Ein unspektakuläres Spektakel – Teslas „Full Self-Driving“ im Selbsttest
Die US-Verkehrssicherheitsbehörde NHTSA hat letzte Woche ihre Untersuchung von Teslas „Full Self-Driving“ (FSD) vertieft und ausgeweitet. Grund dafür sind wachsende Bedenken, dass die Technologie bei schlechten Sichtverhältnissen, wie beispielsweise Nebel oder starker Sonneneinstrahlung versagt. Dies nahmen wir zum Anlass, die FSD-Software einem Praxistest zu unterziehen,…
…dafür haben wir eine Probefahrt im Tesla-Center in Frankfurt am Main vereinbart. Der Anmeldeprozess verlief problemlos, und wir konnten uns vor Ort eine beliebige Strecke aussuchen. Während der 30-minütigen Fahrt saß zur Sicherheit ein Tesla-Mitarbeiter auf dem Fahrersitz unseres Tesla Model 3 Long Range, um bei eventuellen Problemen manuell eingreifen zu können. Als „Frankfurt-Kenner“ hatten wir uns natürlich eine schwierigere Strecke ausgesucht, um das System in der Kürze der Zeit herauszufordern. Es ging zunächst auf die Hanauer Landstraße in Richtung Ratswegkreisel. Der Kreisel mit zwei Ampeln und einer unübersichtlichen Linksabbiegung stellte ein erstes Hindernis dar. Dies wurde aber systemseitig souverän gemeistert. Anschließend fuhren wir an der Eisporthalle vorbei in Richtung Bornheim. Das Viertel war zur Vormittagszeit sehr belebt, es waren auch einige Radfahrer unterwegs und die Straßen waren enger. Auch auf dieser Strecke gab es keine Probleme und die Rückfahrt über den Ostbahnhof auf die Hanauer Landstraße verlief ohne Zwischenfälle.

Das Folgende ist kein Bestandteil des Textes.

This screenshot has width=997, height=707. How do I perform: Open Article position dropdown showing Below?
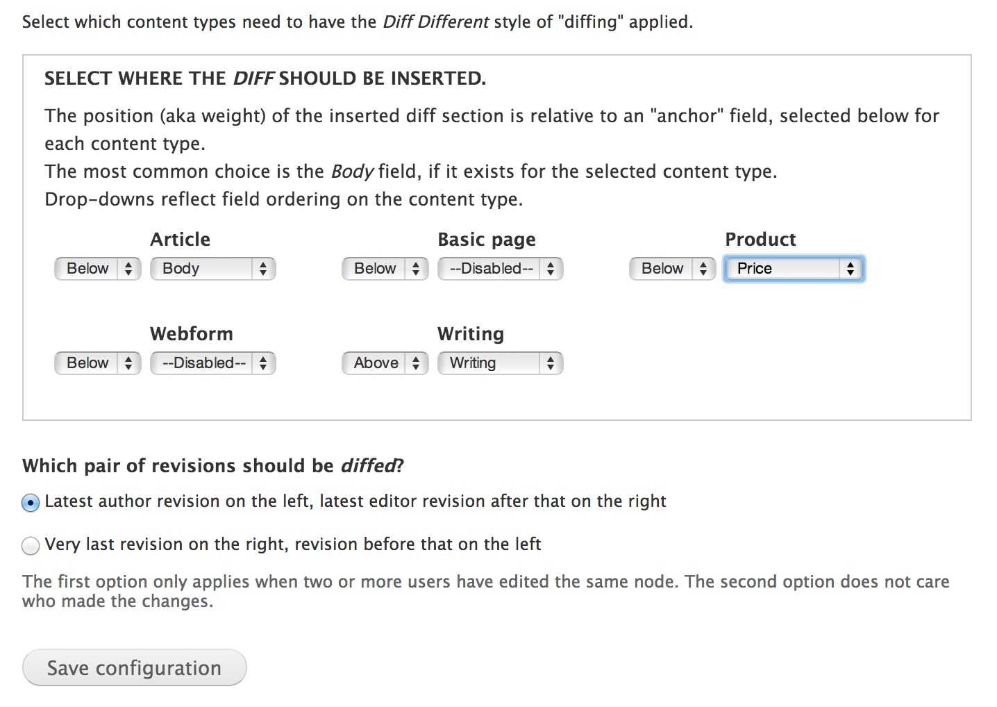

Unser Fazit: Die FSD-Probefahrt war aus unserer Sicht ein unspektakuläres Spektakel. Unspektakulär, da der Tesla mit FSD-Freischaltung genau das gemacht hat, was er sollte: uns ohne menschliche Eingriffe von A nach B zu bringen. Ein Spektakel war es, da wir uns während der Fahrt sehr sicher fühlten und gar nicht merkten, dass der Tesla nicht von einer menschlichen Person gefahren wurde. Dieses Gefühl wäre wahrscheinlich noch verstärkt worden, wenn keine Sicherheitsperson auf dem Fahrersitz gesessen hätte. Die starke Sonneneinstrahlung, die laut NHTSA zu Einschränkungen der FSD-Software führen könnte, hatte keinen negativen Einfluss auf das Fahrverhalten. Insgesamt waren wir von der Probefahrt positiv überrascht. Während Konkurrenten zusätzlich Radar- oder Lidarsensoren einsetzen, verlässt sich Tesla ausschließlich auf ein Kamerasystem, was im Vergleich deutlich günstiger ist. Für uns bleibt die Frage offen, ob die Fahrt außerhalb der Stadt und bei widrigeren Wetterbedingungen genauso verlaufen wäre.